Вошли санитары, обвешанные подушками с кислородом, — вызывалась неотложка… Больной наблюдал, а потом сказал:

— Они вошли, напоминая подводников. Накануне, может быть только вчера, они опускались в глубину океана. Я об этом напишу. Такая определенность жестов, быстрота и решительность бывает у людей в минуту большой опасности. Наверно, так бывает на подводной лодке в момент опасного маневра.

— Очень хорошо, Юра! Об этом обязательно нужно написать, — было радостно, что больной писатель захотел писать. — Но, может быть, это не подводники, а космонавты?

— Думаете, эти люди завтра летят за стратосферу, в космос? Нет, не хочу, этого, не надо, пока еще нужно лететь через Ла-Манш, как в годы моего детства, вокруг света… Ведь и это поражает воображение!

Дважды удавалось возвратить его обратно к людям, вернуть ему дыхание.

— Смотри, какой ты крепкий, — успокаивала его жена. — Смотри, какая у тебя крепкая грудь, какая хорошая, крепкая кожа… Нет, ты не похож на дряхлого, который вот-вот может распасться.

И вот вдруг что-то случилось.

— Мне нехорошо, — сказал Юрий и откинулся на подушку.

Привстал, опять вдохнул — и перестал дышать.

Что же случилось?..

Это произошло без десяти минут двенадцать, почти в полдень.

Солнце стояло высоко.

«Вы увидите меня мертвым. Придете ко мне, а я в гробу».

И вот мы стоим сначала за дверью, за которой лежит мертвый Олеша, а потом — у его постели.

Блерио перелетел через Ла-Манш.

Я прижимаю к груди книгу, последнюю из прочитанных Олешей. Букетик цветов в моих руках развалился. Верноподданный несчастный лысый человек весь в слезах, что-то ищет, делает какие-то странные жесты, мокрые очки свалились с его длинного покрасневшего носа. Наконец он нащупывает у меня в руках цветы, берет несколько цветиков и кладет их на мертвые руки Олеши.

— Короли не лгут, — бормочет он. — Короли должны пророчествовать. — И с горьким упреком, с отчаянием восклицает: — Юра! Юра! Зачем вы оказались пророком и на этот раз!

Что же это случилось? Недопустимое нарушение гармонии, неисправность — и жизнь оборвана. Кипение мгновенно прекратилось. Мысли больше нет. Нет игры — смерть.

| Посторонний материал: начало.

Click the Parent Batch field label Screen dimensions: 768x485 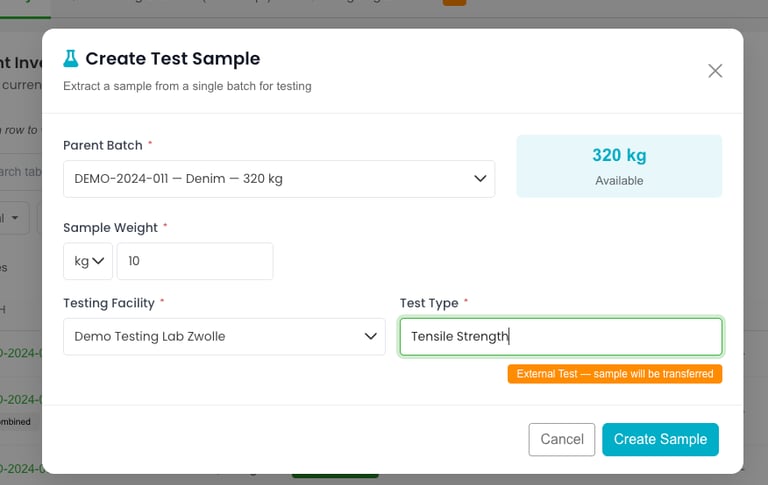pos(103,145)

Опять ушел человек — ушел поэт, успокоились и эти губы…

Опять напрашивается мысль, высказанная Пиндаром: губы поэта в молчании сохраняют форму последнего сказанного слова.

Вглядываюсь в безмолвного Олешу, над которым склонилась Оля Суок, его жена, — поправляет его сухие, серые волосы, поглаживает пальцами холодные губы, — и снова вспоминаю ту встречу, когда Олеша сказал мне:

— Будем желать того, что Дон-Кихот желал для себя. Помните? Пусть люди говорят обо мне так, как того требует душа.